In RDD, we’re estimating what is called a local average treatment effect (LATE). The effect pertains to users in some narrow, or “local”, range around the cutoff. This is why some people call RDD an analysis of a local randomized experiment, where people close to the cutoff are more or less randomly assigned to treatment or control.
Researcher Sandy Black answers this question by using a regression discontinuity approach to answer this question.
In the United States, children go to the school based on the location of their home. There are attendance zones which demarcate the homes which are designated for a particular school.And basically, the idea of Black’s study was to compare houses on opposite sides of a common primary schooling attendance district boundary.
The assumption she makes is that changes in school quality are discrete at boundaries, while changes in neighborhood characteristics are smooth, meaning that all unobservable neighborhood characteristics correlated with test scores are the same on each side of the border. Therefore, comparing home values of two families who live in opposite sides of the same street, but are zoned to go to different schools, would be a good estimation of people’s willingness to pay for school quality. Black describes this as the marginal willingness to pay for a better school.
Difference in differences, is a causal inference technique that works with panel data. Panel data just means that the data has a time component, and stretches over at least two periods of time. This method requires data measured from a treatment group and a control group at two or more different time periods, specifically at least one time period before “treatment”, and at least one time period after “treatment.”
The outcome in both groups, are initially measured at some point before the treatment period. Let’s just call this the pre-intervention point. The treatment group at some time T, then receives or experiences the treatment, and both groups are again measured at some point after the treatment period. Let’s call this the post-intervention point. Note that not all of the difference in outcome, between the treatment and control groups at the post-intervention point, can be explained as being an effect of the treatment, because the treatment group and control group did not start out at the same level at the pre-intervention point. The difference in differences technique therefore deducts from this total difference, the difference that would exist if neither group experienced the treatment, represented by the constant difference in outcome.
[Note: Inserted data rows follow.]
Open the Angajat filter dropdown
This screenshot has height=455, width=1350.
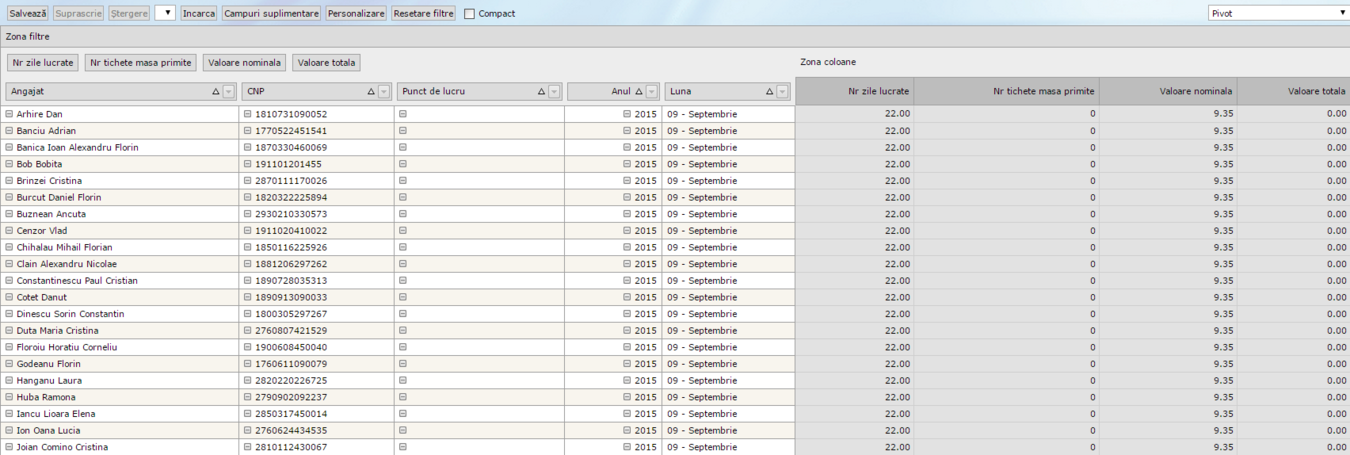229,92
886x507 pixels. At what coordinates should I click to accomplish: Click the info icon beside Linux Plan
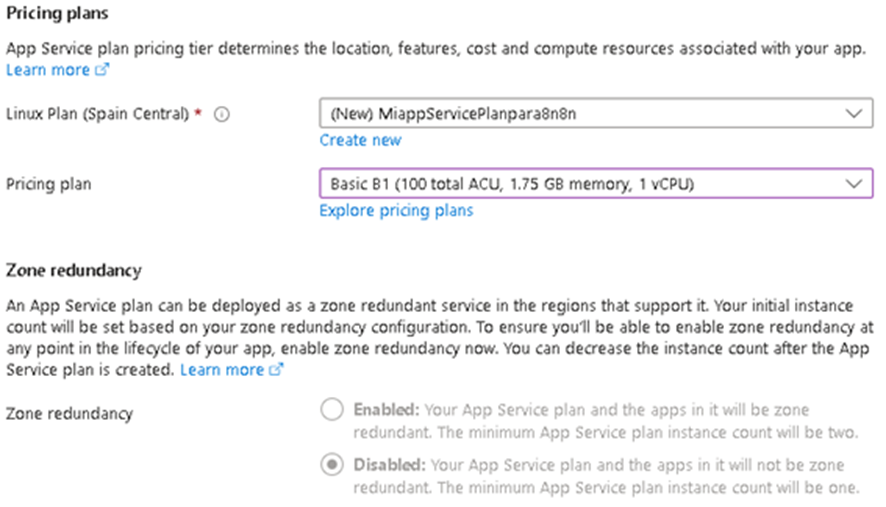(x=222, y=114)
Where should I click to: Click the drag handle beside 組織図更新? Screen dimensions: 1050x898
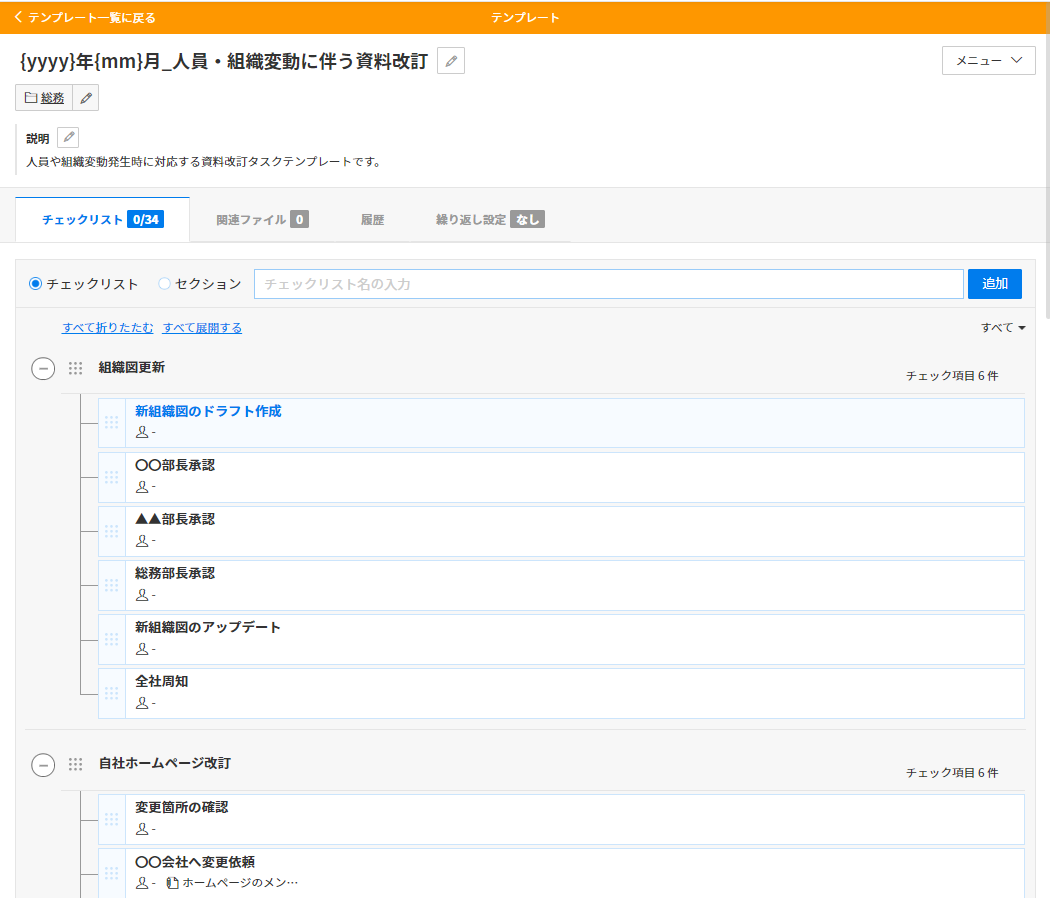point(75,368)
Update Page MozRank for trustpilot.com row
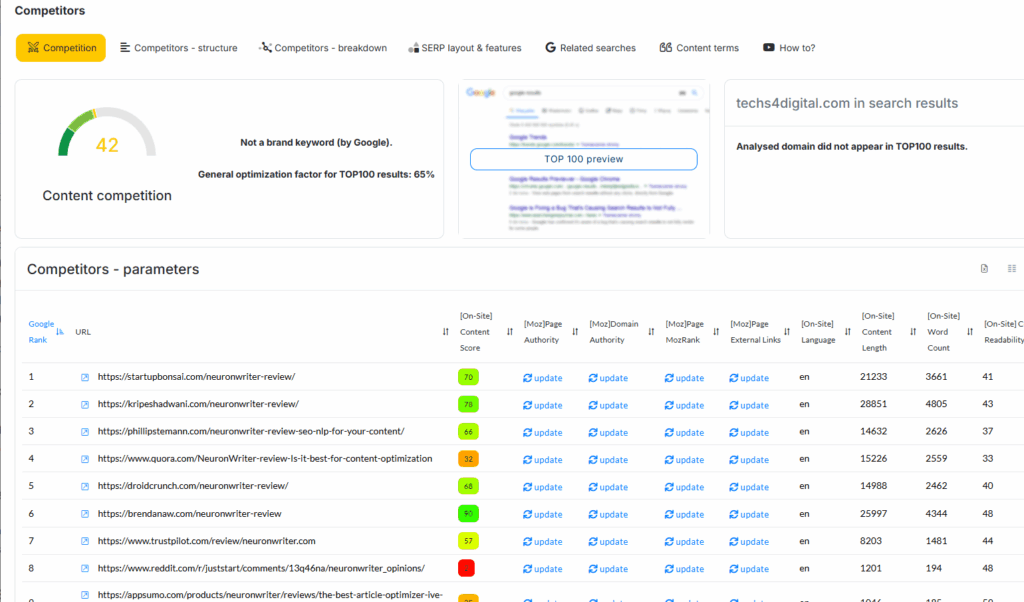Image resolution: width=1024 pixels, height=602 pixels. (x=684, y=541)
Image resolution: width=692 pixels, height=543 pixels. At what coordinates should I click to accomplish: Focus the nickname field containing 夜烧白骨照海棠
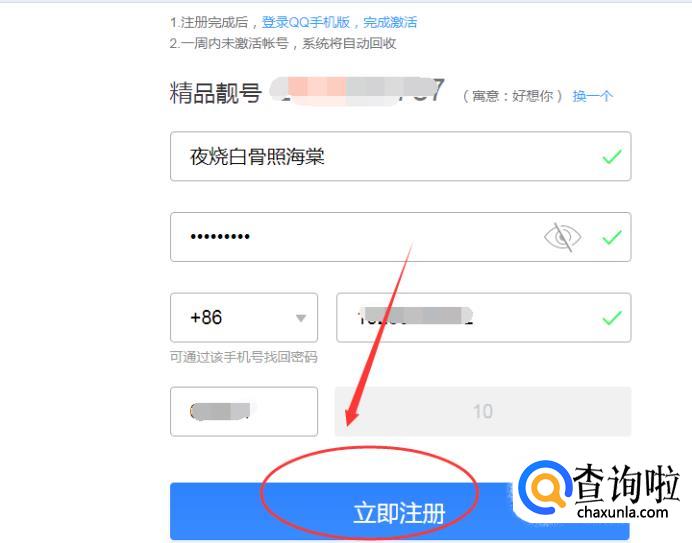[400, 156]
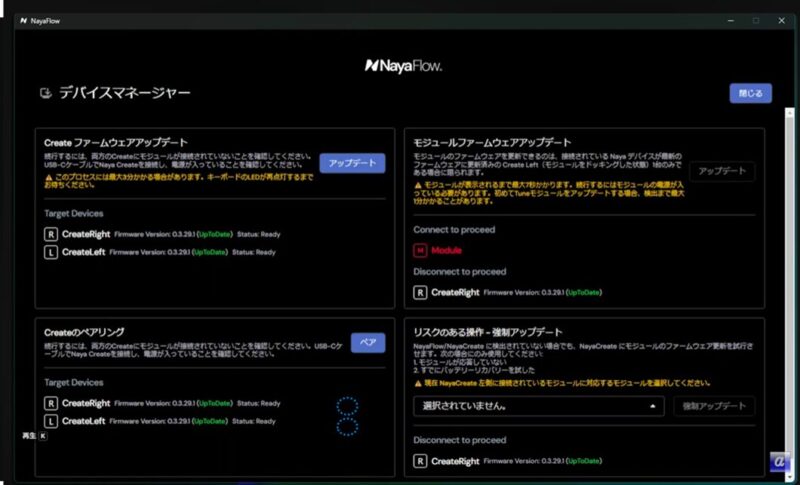This screenshot has height=485, width=800.
Task: Click the 強制アップデート button
Action: point(713,406)
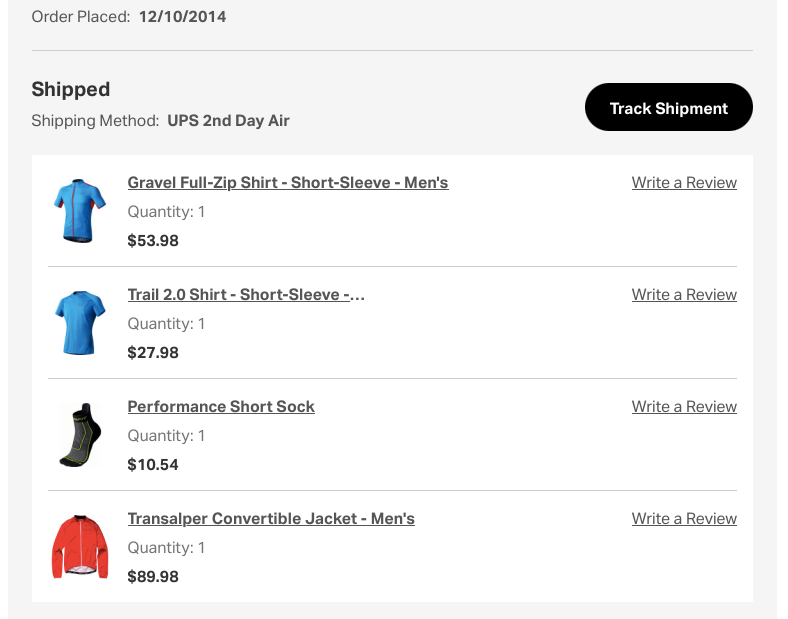Write a review for Gravel Full-Zip Shirt

(x=684, y=183)

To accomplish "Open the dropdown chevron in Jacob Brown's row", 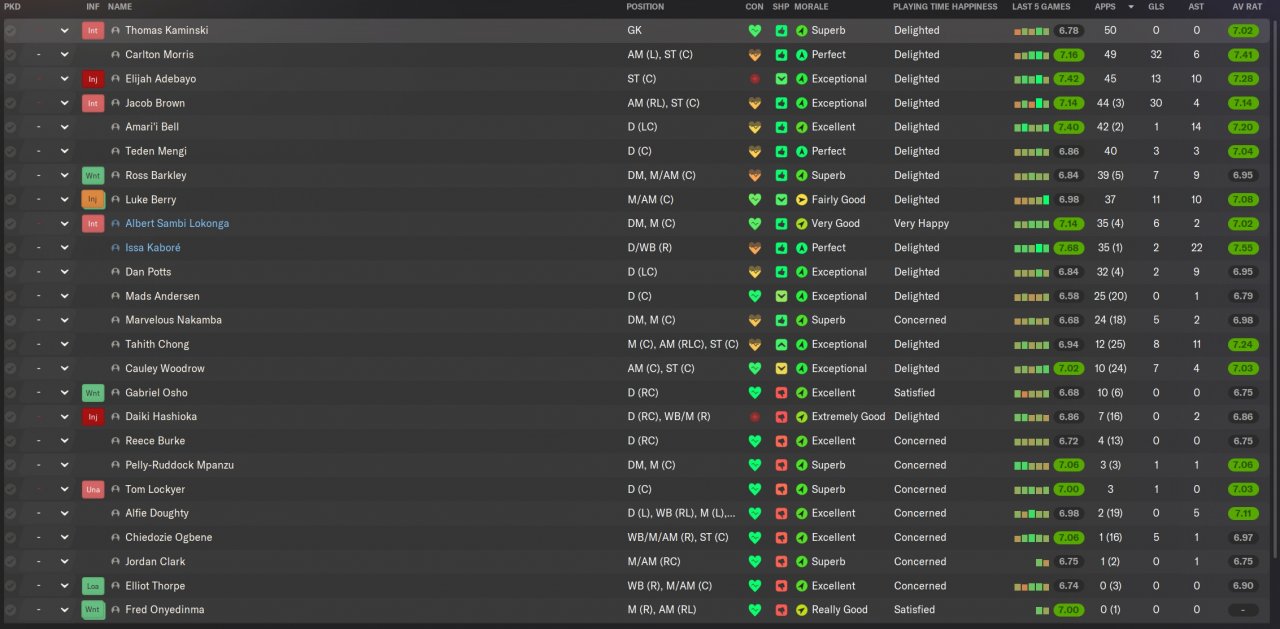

To apply difference in differences, all that is necessary is to measure outcomes in the treatment group and the control group both before and after the treatment. The difference in differences is a simple difference between two differences. Hence the name difference in differences.
The critical assumption necessary for difference-in-differences to work is the parallel trends assumption, which says that the treatment group and the control group in the absence of treatment, follow the same trend and therefore,the difference between the treatment and control group in the absence of treatment is constant over time. What follows from the parallel trends assumption is that any deviation of the treatment group’s trend, post-intervention, from pre-intervention, is solely attributed to the treatment.
Hopefully, you have benefited from learning about causal inference. Techniques wise, we learned about randomized experiment, controlled regression, instrumental variables analysis, regression discontinuity, and difference-in-differences. These methods cover at least 90% of the empirical work that has been produced by social scientists, so I think you have pretty good coverage of the subject. Celebration time!